In my last entry, I identified that information in the enterprise has a life cycle. To recap, this is the information life cycle:
It is possible to be a good “technical” DBA and to build inadequate databases. Many of the textbooks you will see concentrate on mind numbing theory, Codd’s rules etc. This theory is necessary, but it is not sufficient if you want to build good databases. I will assume that you know your basic theory, that you know about first, second, third and fourth normal form; and I will assume that you know how to read an ER diagram. My goal here is not to rehash what every database professional should already know, but to outline a commonsense approach to data that can be layered on top of this merely technical knowledge.
I cannot count the number of times a client has presented me with a list of fields that was prepared by a business analyst. The list usually included data types for each field, and it may also have included rules that apply to each field. In each case, the client expected me to accept this list and to start modeling a database right away. This is wrong! Wrong! Wrong! And, I will tell you why. I cannot list all the reasons, but I will list the few that correspond to my own personal best practices and ways of working.
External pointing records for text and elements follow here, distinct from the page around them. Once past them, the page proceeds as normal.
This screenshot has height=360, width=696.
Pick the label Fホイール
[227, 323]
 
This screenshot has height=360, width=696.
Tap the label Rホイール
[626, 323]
To be frank, I have never found the list of fields to be correct. I often find fields omitted, and I also find that some of the specified fields are unnecessary. Over time, I also find that some of the fields in the dictionary are poorly named – the rest of the enterprise is often in the habit of referring to some of the fields the business analyst provided by completely different names. Listing fields is the wrong way to start. It often turns out that the list was assembled by a committee – it is useful, but you owe it to your client to question it. All I can do at this stage is outline the practices I employ to determine the correctness of the so-called data dictionary.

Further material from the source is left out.